Battleground Vienna: Austrian intelligence officer convicted of spying for Russia belongs to a long tradition

Egisto Ott is no James Bond. But the stories the 63-year-old Austrian told a Viennese jury recently would make good plotlines. Ott worked as an intelligence officer in Austria’s now-defunct Federal Office for the Protection of the Constitution and Counterterrorism. He was also moonlighting for the Russians.

Prosecutors say Ott, who was sentenced to four years in prison on May 20, handed over information to fellow Austrian Jan Marsalek, the fugitive former executive of the collapsed payments firm Wirecard. Marsalek ran a cell of Bulgarians who were convicted in London in 2025 of spying for Russia. They called themselves the “minions”.

▸ **Data shown**:
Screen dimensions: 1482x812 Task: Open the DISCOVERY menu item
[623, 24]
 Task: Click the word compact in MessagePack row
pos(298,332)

▸ **What is asked**:
• a. Retype the stretch from "Battleground Vienna: Austrian" through "for the Russians." from the article about the Austrian officer convicted of spying for Russia.
• b. According to the article about the Austrian officer convicted of spying for Russia, what sentence did Egisto Ott receive on May 20?

▸ **Worked solutions**:
• a.
Battleground Vienna: Austrian intelligence officer convicted of spying for Russia belongs to a long tradition

Egisto Ott is no James Bond. But the stories the 63-year-old Austrian told a Viennese jury recently would make good plotlines. Ott worked as an intelligence officer in Austria’s now-defunct Federal Office for the Protection of the Constitution and Counterterrorism. He was also moonlighting for the Russians.

• b. Four years in prison.